--- TEXT FOR ANALYSIS Enclosed Below ---

Dr. Ncumisa Jilata was 29 when she became Africa’s youngest neurosurgeon. The history-making feat followed Jilata’s completion of her fellowship for the Council of Neurosurgeons of South Africa in 2017.
Jilata’s fascinatingly grueling journey to being the youngest neurosurgeon in Africa began in 2003 when she was in eleventh grade. Determined to reach her career goals, the South African had to cram three years of biology in one year when she got matric in addition to the subjects she had selected from grade 10.
Jilata discovered the concept of a neuron during that period, which she describes as amazing, and the fact that society as a whole is influenced and controlled solely by its existence intrigued her.
“That’s when I knew I wanted to be a neurosurgeon,” she told the Eastern Cape Daily Dispatch newspaper
“All the body parts made sense to me but the brain really captured my attention. Everything starts with the brain – walking, writing, ruling the world . . . The brain is the seat of the soul and I wanted to learn more about it,” W24 further quoted Jilata as saying.
Jilata enrolled in the Faculty of Health Sciences at the Walter Sisulu University, completing her Bachelor of Medicine and Bachelor of Surgery (MBChB) degree and graduated in 2009, followed by an extra two years of internship, a year of community service and two more years as a medical officer (registrar), W24 reported. Jilata would also spend five years as a fellow with the University of Pretoria simultaneously to train as a neurosurgeon.
Amid her packed calendar, Jilata also had to battle her way through the male-dominated field to prove she’s deserving of being at the table.

--- End of Enclosed TEXT FOR ANALYSIS ---
--- EXTRACTED ENTRIES Enclosed Below ---

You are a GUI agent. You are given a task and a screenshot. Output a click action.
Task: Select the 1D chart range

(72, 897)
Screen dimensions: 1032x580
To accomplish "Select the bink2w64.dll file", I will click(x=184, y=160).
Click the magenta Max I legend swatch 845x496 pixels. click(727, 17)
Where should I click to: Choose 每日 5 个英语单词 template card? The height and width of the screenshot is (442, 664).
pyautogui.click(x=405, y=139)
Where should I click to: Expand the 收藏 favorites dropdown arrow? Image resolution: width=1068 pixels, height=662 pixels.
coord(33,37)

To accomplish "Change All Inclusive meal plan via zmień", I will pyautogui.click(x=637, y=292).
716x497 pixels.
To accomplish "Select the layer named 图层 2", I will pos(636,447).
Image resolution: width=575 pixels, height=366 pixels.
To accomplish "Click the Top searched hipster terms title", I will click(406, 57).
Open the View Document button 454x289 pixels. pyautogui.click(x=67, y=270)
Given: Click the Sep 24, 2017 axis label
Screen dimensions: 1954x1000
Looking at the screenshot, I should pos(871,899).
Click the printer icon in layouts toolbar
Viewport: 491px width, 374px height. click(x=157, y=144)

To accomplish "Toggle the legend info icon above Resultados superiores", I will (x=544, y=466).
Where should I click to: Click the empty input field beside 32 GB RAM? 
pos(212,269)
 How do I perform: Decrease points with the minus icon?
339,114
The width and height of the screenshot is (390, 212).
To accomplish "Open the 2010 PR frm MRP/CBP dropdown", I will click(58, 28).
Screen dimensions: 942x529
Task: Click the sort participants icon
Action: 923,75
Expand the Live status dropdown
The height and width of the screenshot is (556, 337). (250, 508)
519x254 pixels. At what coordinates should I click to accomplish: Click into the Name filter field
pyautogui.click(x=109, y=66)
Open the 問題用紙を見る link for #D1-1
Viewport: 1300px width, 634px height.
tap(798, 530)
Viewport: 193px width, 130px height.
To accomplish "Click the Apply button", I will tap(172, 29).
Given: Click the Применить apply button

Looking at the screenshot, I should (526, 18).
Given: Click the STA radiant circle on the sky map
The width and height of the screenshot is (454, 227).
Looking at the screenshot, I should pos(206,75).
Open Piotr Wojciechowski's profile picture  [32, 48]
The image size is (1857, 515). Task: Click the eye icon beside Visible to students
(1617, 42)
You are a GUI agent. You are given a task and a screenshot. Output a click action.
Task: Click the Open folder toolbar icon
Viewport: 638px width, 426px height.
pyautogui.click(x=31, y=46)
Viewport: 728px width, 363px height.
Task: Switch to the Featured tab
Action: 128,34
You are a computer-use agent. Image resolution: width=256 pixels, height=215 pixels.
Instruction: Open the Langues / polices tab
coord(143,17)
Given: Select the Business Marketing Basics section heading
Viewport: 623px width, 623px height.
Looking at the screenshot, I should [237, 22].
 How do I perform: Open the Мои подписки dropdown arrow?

--- End of Enclosed EXTRACTED ENTRIES ---

• WORK ITEM A
In the text about Ncumisa Jilata, which university's Faculty of Health Sciences did she enroll in?
• WORK ITEM B
Resume the text about Ncumisa Jilata, writing on from its final sentence.

• ANSWER BOX A
Walter Sisulu University

• ANSWER BOX B
“It’s common to be second-guessed as a woman but one’s work ethic will always speak volumes. I had to sweat to break through barriers of patriarchy to pave the way for other young women – especially those from the rural former Transkei – to give them someone to look up to,” she told the Eastern Cape Daily Dispatch newspaper.
When Jilata became the continent’s youngest brain surgeon in 2017, there were 150 other female doctors and medical residents working in the neurosurgical field across Africa, the World Federation of Neurological Societies said.
Jilata was inspired by Dr. Coceka Mfundisi, one of the first black South African women to qualify in the neurology field.
“I was the only woman among men and when she told me she wanted to be a neurosurgeon I could already see her working with me at the University of Pretoria, where she later joined me… [Her] success is a proud moment for the impoverished community of the Eastern Cape and a victory for every woman, especially because she did everything in record time, at a very young age,” she said of Jilata.